El cronista de la Villa Ramón de Mesoneros Romanos cuenta en sus Memorias de un setentón una deliciosa anécdota de esa época, en la que aún era un adolescente. Unos días antes del Carnaval se publicaron varios anuncios en el Diario de Madrid en los que se informaba de que quien quisiera comprar determinados artículos, de comer o vestir y a buen precio, acudiera a la dirección indicada de la plazuela de San Ildefonso y preguntará por D. Guillermo, encargado de la venta.

Los siempre avisados de este tipo de gangas acudieron presurosos, siendo recibidos en el piso indicado, uno a uno y por orden de llegada. Tras pasar una puerta que se les abría entraban en una sala con los balcones cerrados y sólo iluminada por tenue luz de una lámpara. Tras un momento de desconcierto, el comprador veía al fondo un muñeco o pelele que portaba un letrero en el que podía leerse: “Yo soy D. Guillermo. ¿Qué me quiere usted”. El visitante, enojado por el chasco y el ridículo se volvía en busca de la puerta de entrada, pero la encontraba cerrada  y sin nadie a quien preguntar. Desde fuera le llegaban risas, chanzas, silbidos y el estruendo de pesas y balanzas que formaban los vendedores de la plaza, que era la señal de que “un ratón había caído en la ratonera”.
Después de un rato de confusión, el inocente acertaba a encontrar, una salida a un callejón oculta por un tapiz. Bajando por la escalera interior podía leer escrito en la pared: “Dispense usted y guarde el secreto: Es una broma de Carnaval”.

La anécdota se repitió muchas veces esos días. Y cuando se agotaron las ofertas de compra y venta de D. Gillermo, la broma pasó a llamadas privadas al zapatero, al peluquero, al barbero y al sastre para que acudieran a la petición de D. Guillermo.  Luego el personaje carnavalesco cayó enfermo y acudió el médico, el cirujano… Y habiendo fallecido se avisó a los sepultureros para que trasladasen el cadáver, que encontraron dentro de un ataúd con un letrero en que se decía que se prestasen a esta broma de Carnaval.

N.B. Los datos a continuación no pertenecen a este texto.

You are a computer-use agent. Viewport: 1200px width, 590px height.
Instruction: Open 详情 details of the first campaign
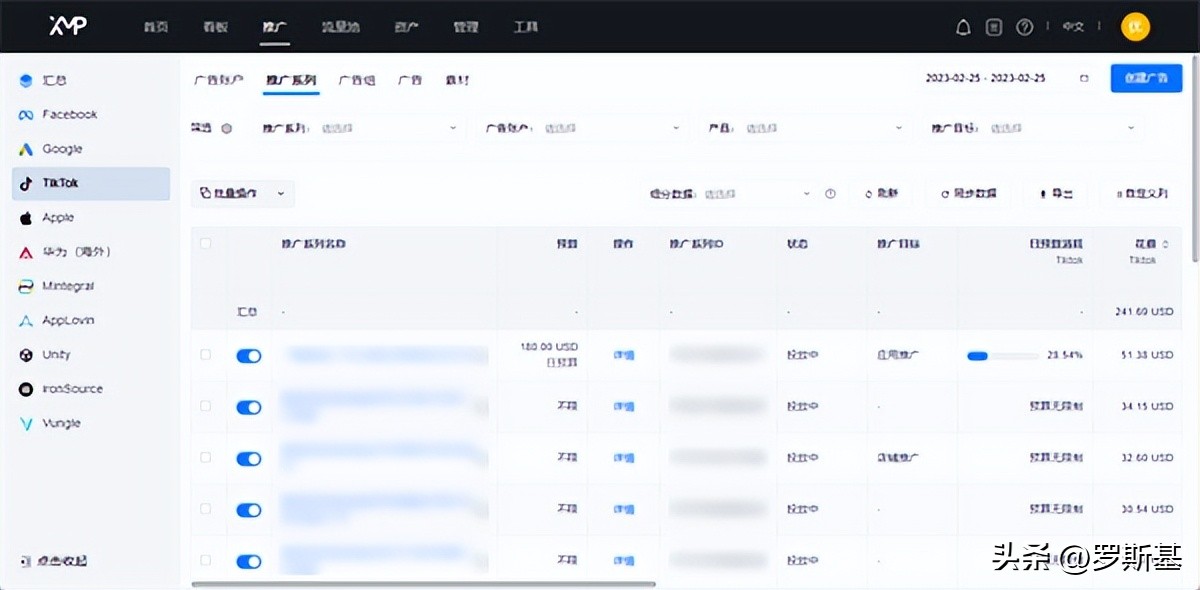[x=623, y=355]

La juerga terminó el martes de Carnaval por la tarde, con una vistosa comitiva con sus disfraces saliendo de la plaza de San Ildefonso por el memorable entierro de D. Gillermo.

Leyenda del Carnaval

Otro suceso del Carnaval madrileño, con aires de leyenda, está fechado a mediados del mismo siglo, hacia 1853. Comienza en el Teatro Real, en la plaza de Isabel II, que se había inaugurado sólo tres años antes. Allí se celebraba un tradicional baile de mascaras y entre los invitados se encontraba un joven diplomático extranjero, un tanto aburrido por falta de compañía para la ocasión. De pronto, una joven con antifaz y la cara muy blanca se situó a su lado. Llevaba una rosa blanca en la mano y comenzó a hablar con él animadamente. Al poco rato estaban bailando.

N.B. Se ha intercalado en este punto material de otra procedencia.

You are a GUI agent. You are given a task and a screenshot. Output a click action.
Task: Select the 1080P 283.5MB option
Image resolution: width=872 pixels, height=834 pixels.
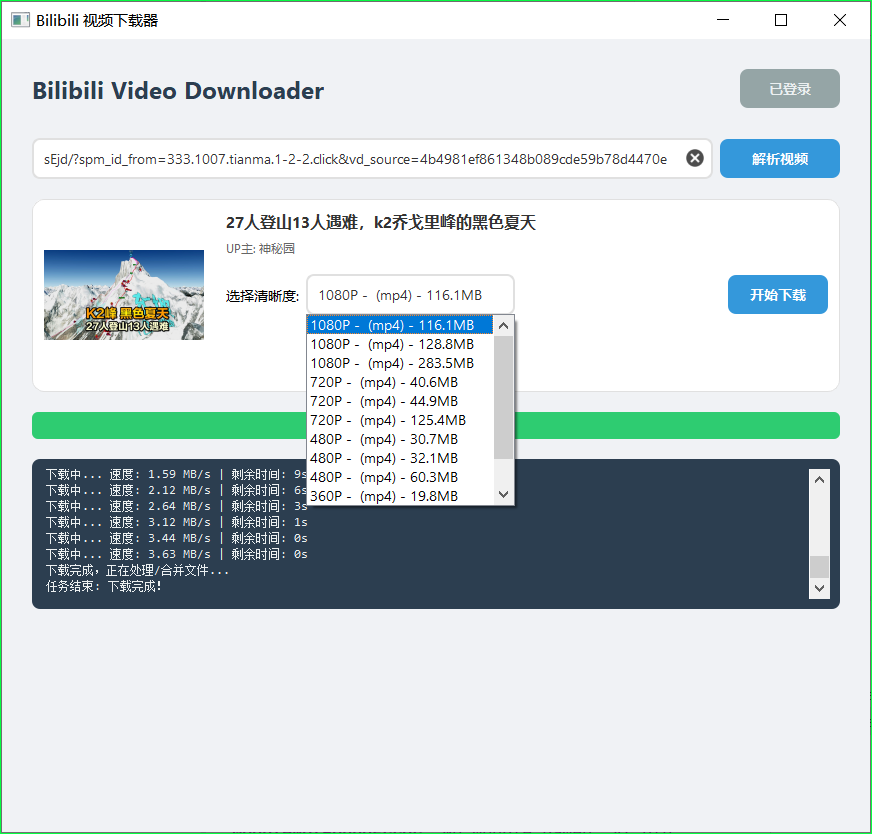click(x=394, y=363)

Después de  varias horas de diversión la joven le pidió que la acompañara a la iglesia de San José. Así lo hizo, atravesaron la puerta del Sol y bajaron por la calle de Alcalá hasta la iglesia. Aunque extrañado por el  misterioso deseo de su amiga a esas horas, pero deslumbrado como estaba por su belleza, el diplomático accedió a entrar con ella en el templo. La siguió a la escasa luz de las velas hasta una capilla donde varias personas rezaban junto a un ataúd. Cada vez más extrañado e incómodo, el joven quiso volver con ella a la calle, pero la joven le explicó que ella era la persona que al día siguiente sería enterrada en ese ataúd. Sobresaltado y paralizado por sus palabras, la vio desaparecer entre las sombras de la iglesia. El diplomático se marchó inmediatamente, confundido por aquella broma macabra.

Por la mañana, el recuerdo de la dama le condujo de nuevo a la iglesia de San José, todavía entre la incertidumbre por un suceso del que ya empezaba a dudar si sería un sueño. Allí vio a numerosas personas asistiendo a un funeral y se introdujo entre quienes pasaban junto al féretro para dar el último adiós. Con horror pudo comprobar que la persona fallecida era la joven con la que había estado la noche anterior, con el mismo vestido y entre sus manos aquella rosa blanca que tenía cuando la conoció.

Salió fuera trastornado, con las palabras de la difunta volando en su memoria. Vio a una joven junto a la puerta que lloraba amargamente. La chica le explicó que aquel era el funeral de su prima, que había fallecido la noche anterior, a la hora que él la conoció, y cuyo cadáver habían vestido con el traje que con tanta ilusión había preparado para asistir al baile de Carnaval.